What is asked: Copy the rows below word for word, starting at the line that contains "Where should I" and ending after the line that contains "Given: Open pubspec.yaml from the file tree".

>> Start Available data

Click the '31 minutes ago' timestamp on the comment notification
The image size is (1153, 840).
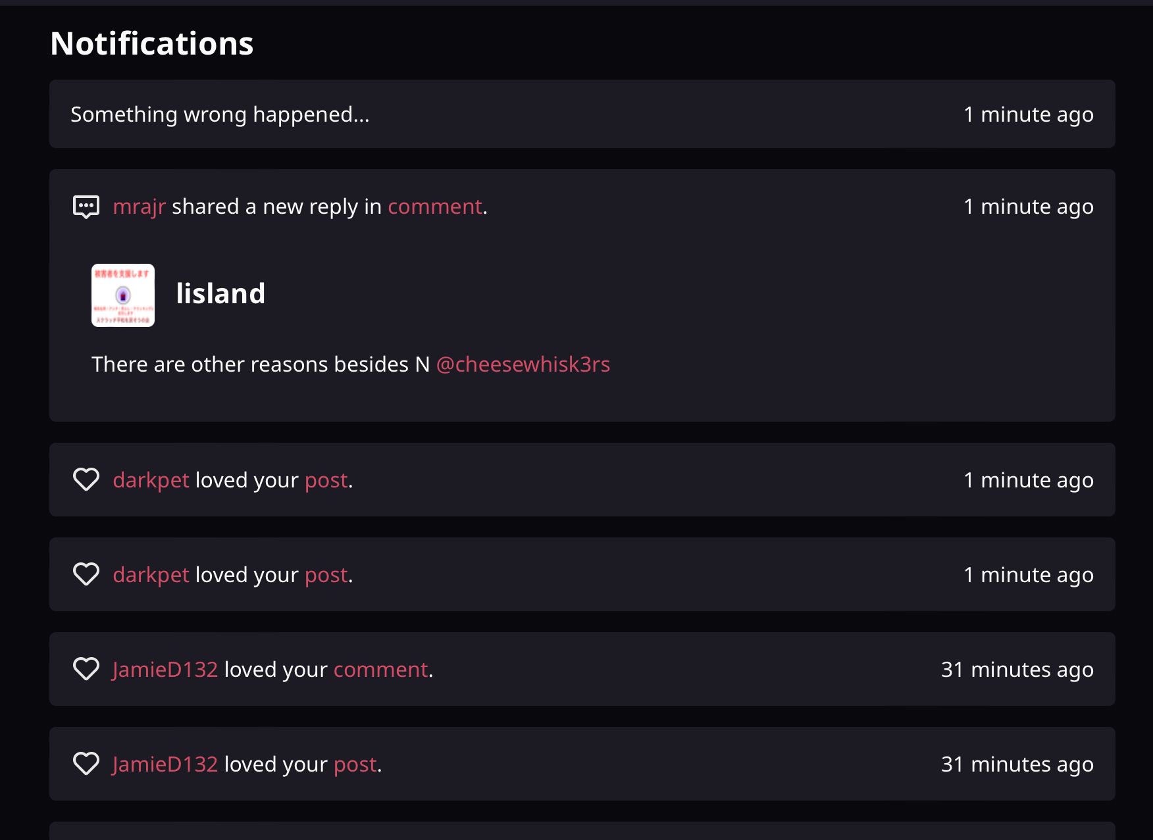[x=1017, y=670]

>> End Available data
>> Start Available data

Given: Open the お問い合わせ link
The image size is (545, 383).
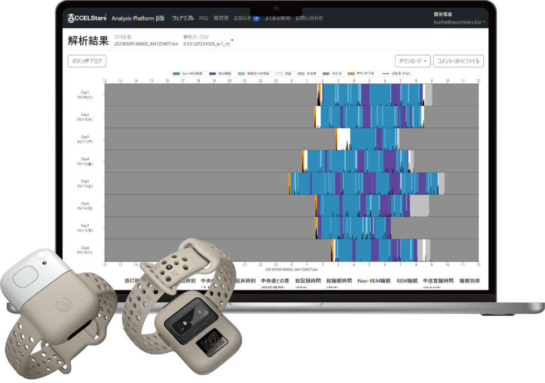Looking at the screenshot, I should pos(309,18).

>> End Available data
>> Start Available data

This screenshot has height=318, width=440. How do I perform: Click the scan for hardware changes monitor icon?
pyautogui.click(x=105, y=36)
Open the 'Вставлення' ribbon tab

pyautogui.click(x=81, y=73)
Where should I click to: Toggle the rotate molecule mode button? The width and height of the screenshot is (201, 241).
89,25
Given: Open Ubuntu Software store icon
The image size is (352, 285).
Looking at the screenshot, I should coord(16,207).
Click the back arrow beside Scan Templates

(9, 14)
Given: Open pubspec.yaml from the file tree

>> End Available data

Response for this exercise:
Where should I click to: Toggle the rotate molecule mode button? The width and height of the screenshot is (201, 241).
89,25
Given: Open Ubuntu Software store icon
The image size is (352, 285).
Looking at the screenshot, I should coord(16,207).
Click the back arrow beside Scan Templates

(9, 14)
Given: Open pubspec.yaml from the file tree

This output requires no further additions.